Эти милые уловки и прелестные секретики помогают мне пережить бесконечные утомительные часы с королевой, длительные официальные обязанности фрейлины, дни, когда король занят делами королевства, и даже его непринужденные частные приемы, когда он так близко,
Людовик говорит, что у него есть для меня подарок. Я не в силах сдержать нетерпение: он редко мне что-либо дарит. Уже в полдень Башелье присылает мне записку, в которой велит надеть накидку с капюшоном и вуаль. Вскоре он сам заходит за мной и мы спешно садимся в ожидающий экипаж.
Там уже сидит король. В маске.
– Что за тайны? Куда мы едем? – спрашиваю я, от предвкушения у меня перехватывает дыхание.
Людовик улыбается и качает головой, и, даже когда дворец остается далеко позади и экипаж грохочет по густому лесу, он отказывается отвечать на мои мольбы.
– Терпение, и вы все сами увидите! – велит он, стягивает мои перчатки, и наши пальцы переплетаются.
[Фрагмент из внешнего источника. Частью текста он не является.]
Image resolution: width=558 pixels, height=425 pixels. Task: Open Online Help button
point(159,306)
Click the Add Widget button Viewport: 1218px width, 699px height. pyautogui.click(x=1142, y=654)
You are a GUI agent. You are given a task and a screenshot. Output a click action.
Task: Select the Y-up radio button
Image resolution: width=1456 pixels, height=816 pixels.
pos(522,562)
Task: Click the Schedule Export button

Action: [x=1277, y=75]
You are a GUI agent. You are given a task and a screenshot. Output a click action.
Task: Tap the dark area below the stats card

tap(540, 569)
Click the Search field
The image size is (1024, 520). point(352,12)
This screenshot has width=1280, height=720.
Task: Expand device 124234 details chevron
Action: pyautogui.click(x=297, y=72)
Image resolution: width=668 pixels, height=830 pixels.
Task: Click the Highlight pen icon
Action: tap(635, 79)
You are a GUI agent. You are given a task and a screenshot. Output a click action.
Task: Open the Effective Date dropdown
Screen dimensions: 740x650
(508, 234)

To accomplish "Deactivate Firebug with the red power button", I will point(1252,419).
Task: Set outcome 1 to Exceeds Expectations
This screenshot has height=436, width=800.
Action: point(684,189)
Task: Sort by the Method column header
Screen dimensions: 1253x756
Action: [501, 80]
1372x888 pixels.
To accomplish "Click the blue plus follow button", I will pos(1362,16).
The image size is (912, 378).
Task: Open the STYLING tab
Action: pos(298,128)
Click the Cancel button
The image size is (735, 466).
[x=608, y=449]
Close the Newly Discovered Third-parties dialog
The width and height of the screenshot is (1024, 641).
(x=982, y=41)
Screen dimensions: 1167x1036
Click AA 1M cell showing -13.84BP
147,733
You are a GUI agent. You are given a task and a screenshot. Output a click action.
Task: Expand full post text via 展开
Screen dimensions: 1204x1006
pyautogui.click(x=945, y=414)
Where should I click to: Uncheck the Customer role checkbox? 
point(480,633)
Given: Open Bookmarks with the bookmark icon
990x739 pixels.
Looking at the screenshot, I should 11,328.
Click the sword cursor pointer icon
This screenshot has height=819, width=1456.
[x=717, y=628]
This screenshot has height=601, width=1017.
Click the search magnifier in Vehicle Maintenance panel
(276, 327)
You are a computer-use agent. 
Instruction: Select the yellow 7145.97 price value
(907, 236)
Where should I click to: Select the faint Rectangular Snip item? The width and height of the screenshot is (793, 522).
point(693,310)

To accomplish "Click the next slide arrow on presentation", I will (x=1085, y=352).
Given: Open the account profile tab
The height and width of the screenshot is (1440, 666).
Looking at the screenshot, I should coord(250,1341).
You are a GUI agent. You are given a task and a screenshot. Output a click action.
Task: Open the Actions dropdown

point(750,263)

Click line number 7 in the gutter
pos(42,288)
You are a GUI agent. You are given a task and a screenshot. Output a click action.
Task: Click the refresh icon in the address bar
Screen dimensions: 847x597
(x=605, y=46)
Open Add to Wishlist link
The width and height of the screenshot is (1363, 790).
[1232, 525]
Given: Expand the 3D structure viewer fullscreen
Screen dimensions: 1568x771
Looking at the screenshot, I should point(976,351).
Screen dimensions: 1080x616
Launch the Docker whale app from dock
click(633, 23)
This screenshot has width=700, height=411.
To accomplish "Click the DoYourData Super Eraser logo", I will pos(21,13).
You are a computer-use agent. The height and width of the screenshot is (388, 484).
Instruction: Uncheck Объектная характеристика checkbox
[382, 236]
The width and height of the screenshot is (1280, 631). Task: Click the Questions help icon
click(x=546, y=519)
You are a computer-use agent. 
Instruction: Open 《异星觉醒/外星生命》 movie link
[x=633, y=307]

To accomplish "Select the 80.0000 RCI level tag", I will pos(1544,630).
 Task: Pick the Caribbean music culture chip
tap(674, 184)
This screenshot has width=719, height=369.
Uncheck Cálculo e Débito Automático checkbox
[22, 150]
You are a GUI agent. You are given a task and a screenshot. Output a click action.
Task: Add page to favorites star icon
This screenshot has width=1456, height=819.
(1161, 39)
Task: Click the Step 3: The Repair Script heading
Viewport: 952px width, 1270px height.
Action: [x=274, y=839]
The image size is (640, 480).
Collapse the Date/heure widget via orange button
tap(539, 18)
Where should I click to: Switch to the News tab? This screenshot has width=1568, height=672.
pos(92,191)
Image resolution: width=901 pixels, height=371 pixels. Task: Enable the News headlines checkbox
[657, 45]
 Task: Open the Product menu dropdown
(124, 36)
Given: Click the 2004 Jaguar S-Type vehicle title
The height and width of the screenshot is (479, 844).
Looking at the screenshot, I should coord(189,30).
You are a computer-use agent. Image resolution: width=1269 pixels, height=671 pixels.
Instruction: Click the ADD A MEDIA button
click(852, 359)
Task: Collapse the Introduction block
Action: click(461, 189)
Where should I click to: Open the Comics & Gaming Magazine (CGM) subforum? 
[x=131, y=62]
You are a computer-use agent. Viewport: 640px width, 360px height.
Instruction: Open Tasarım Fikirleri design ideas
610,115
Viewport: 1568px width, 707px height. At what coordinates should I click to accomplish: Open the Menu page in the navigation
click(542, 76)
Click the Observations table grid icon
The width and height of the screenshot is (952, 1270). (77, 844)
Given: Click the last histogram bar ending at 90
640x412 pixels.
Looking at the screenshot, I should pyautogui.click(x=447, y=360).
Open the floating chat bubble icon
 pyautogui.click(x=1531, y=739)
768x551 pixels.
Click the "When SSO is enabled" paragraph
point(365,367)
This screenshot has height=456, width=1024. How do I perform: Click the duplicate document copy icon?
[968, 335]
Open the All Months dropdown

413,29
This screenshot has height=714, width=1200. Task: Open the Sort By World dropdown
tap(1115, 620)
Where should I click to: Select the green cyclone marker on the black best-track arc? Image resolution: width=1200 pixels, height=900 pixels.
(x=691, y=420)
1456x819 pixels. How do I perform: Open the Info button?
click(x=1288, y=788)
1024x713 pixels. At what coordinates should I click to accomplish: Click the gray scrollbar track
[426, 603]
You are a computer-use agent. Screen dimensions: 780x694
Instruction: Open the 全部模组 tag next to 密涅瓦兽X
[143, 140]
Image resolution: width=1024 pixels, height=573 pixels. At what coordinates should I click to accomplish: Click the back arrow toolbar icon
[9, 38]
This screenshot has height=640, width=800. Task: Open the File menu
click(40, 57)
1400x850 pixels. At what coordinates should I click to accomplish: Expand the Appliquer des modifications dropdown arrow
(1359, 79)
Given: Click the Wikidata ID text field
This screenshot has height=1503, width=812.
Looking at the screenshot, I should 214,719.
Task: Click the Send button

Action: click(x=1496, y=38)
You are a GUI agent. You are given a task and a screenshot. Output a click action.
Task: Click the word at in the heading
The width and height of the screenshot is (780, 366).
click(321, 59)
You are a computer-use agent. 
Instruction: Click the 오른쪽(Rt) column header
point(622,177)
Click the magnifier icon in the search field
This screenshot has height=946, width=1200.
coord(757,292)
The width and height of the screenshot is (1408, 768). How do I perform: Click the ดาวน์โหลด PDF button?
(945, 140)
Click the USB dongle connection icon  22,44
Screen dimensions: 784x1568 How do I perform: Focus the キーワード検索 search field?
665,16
Я смотрю в окно на деревья и заросли кустарников, нетерпение мое все возрастает. Мы едем не больше часа, а потом останавливаемся у небольшого деревянного дома, расположенного на опушке леса.
– Тсс! – произносит он, кивает извозчику, а Башелье приносит корзинку и ставит ее рядом с нами.
– До вечера, сир! – прощается он и садится назад в экипаж. Они уезжают, мы остаемся совершенно одни. У меня такое чувство, что я оказалась в сказке.
– Помните, я говорил, что не могу позволить себе уединение? Должен признать, что обманывал. Я устроил так, что Морпа и морской совет думают, что я встречаюсь с турками, а турки считают, что я заседаю в своем военном совете. Завтра меня ожидает расплата, но пока, Бижу… – тут он кланяется и смеется, – этот августовский день я дарю только вам.
Я издаю ликующий крик и бросаюсь к нему в объятия. Он вертит меня вокруг себя до тех пор, пока у меня от счастья не начинает кружиться голова.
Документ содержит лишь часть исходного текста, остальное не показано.